## [Problem to solve]
Retype the records below word for word, starting at the line that contains "Screen dimensions: 1024x620" and continuing through the last line of the records.

Entries for finding text and elements

################

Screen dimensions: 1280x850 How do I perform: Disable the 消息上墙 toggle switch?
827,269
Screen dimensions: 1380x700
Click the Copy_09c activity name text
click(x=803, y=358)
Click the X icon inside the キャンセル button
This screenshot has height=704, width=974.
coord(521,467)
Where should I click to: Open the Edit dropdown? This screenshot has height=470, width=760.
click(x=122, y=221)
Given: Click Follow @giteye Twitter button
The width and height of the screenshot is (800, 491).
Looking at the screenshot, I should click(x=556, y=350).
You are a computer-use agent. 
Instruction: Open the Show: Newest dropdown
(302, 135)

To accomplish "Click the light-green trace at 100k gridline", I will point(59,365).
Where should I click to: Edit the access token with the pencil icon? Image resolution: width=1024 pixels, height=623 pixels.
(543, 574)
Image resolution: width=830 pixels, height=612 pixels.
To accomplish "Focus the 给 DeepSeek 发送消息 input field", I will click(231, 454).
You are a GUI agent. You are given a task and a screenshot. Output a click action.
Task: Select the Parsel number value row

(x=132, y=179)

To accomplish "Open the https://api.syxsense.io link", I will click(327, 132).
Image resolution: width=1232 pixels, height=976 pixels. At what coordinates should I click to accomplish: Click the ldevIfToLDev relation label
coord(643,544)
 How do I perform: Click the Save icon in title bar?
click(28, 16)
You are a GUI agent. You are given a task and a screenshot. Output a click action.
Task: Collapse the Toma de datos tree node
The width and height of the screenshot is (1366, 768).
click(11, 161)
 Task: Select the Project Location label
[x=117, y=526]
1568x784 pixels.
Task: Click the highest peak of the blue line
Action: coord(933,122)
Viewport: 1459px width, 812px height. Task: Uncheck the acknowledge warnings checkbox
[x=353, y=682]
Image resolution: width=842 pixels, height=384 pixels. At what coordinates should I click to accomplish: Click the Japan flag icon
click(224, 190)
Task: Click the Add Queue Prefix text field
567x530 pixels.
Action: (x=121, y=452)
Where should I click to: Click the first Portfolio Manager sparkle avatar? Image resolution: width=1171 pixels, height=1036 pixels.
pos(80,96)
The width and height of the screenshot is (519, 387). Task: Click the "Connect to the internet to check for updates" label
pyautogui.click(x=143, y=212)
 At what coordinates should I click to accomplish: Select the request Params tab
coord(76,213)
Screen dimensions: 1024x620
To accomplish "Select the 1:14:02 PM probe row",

################

## [Right answer]
Screen dimensions: 1024x620
To accomplish "Select the 1:14:02 PM probe row",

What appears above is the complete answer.